Posts tagged ‘glioma’

NOTCH signaling and brain cancer

By on August 25, 2010

At the annual American Association of Cancer Research (AACR) annual meeting earlier this year, Prof Bert Vogelstein presented a fascinating lecture on the critical cancer pathways and how targeting the aberrant signalling may potentially lead to new breakthroughs in treatment.  I've been meaning to write a series on those particular pathways, but things have been very busy since the conference in DC!

It was therefore with great interest that a new paper came out yesterday in the Cancer Research journal entitled, "Gamma-Secretase Inhibitors Enhance Temozolomide Treatment of Human Gliomas by Inhibiting Neurosphere Repopulation and Xenograft Recurrence."

This is also hot on the heels of negative news from Lilly the other week regarding their gamma secretase inhibitor, semagacestat, in Alzheimer's disease. Now, if I were on their oncology team, I'd snap it up and investigate the possibilities in cancer indications, because one's man's poison is another man's nectar: there aren't too many NOTCH inhibitors in oncology development that I know of, and those that are, are still in relatively early phase I development.  More about the pipeline compounds later.

So what's all the fuss about and how does γ-Secretase connect with NOTCH signalling?  Let's take a look at the basic pathway:

Picture 1Source: Cell Signal

NOTCH signalling is an evolutionary pathway that has been shown to regulate cell-fate determination (renewal) during development and also in stem cells.  Without going into too much biochemistry, it essentially enables cell-cell communication and continually enables renewal of adult tissues such as blood, skin, and gut epithelium not only to maintain stem cells in a proliferative, pluripotent, and undifferentiated state.

You can gather from this, therefore, that aberrant NOTCH signalling might also drive or be involved with the dreaded word in cancer: proliferation.  Why?  Because Notch signaling appears to play a role in regulating the cellular actions of VEGF, ie angiogenesis. For those interested in this area, there is a link to a review article on angiogenesis and NOTCH below.

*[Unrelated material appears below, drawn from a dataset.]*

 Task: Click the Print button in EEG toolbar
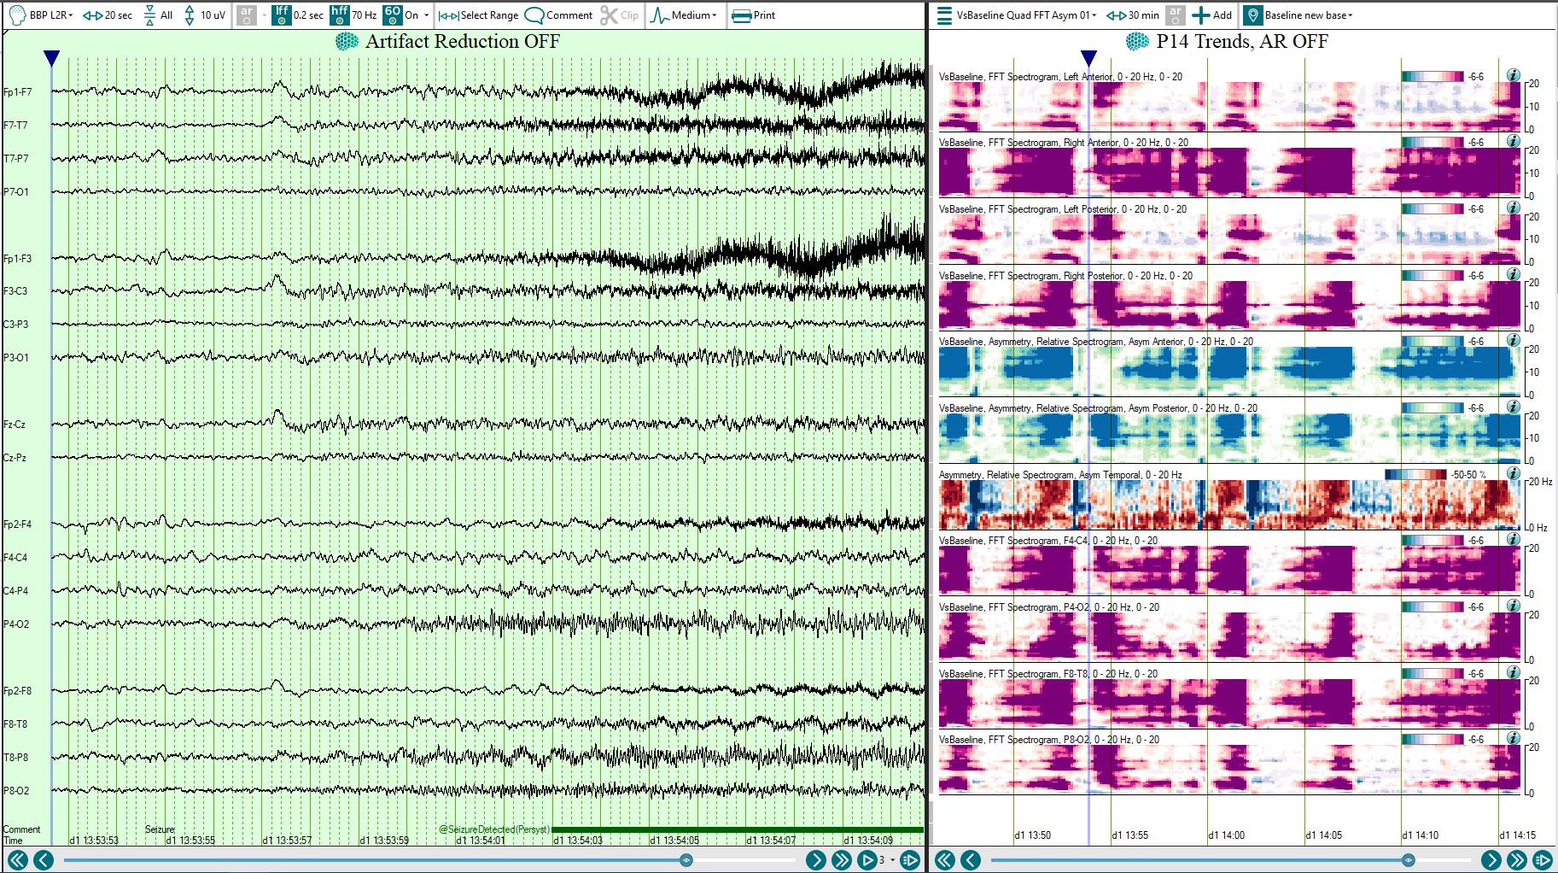point(753,15)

You can also see from the picture above that gamma secretase is a protease that cleaves the NOTCH ligand across the cell membrane.  How then does this relate to gliomas?  According to the study authors:

"Notch activity is upregulated in many gliomas and can be suppressed using gamma-secretase inhibitors (GSI)."

What they found was very interesting:

Basically, in a mouse xenograft model adding a gamma-secretase inhibitor to a standard glioma drug, temozolomide, reduced tumour growth and recurrence and increased survival more effectively than either drug alone.  When you consider that NOTCH may play a role in angiogenesis, these findings make a lot of sense.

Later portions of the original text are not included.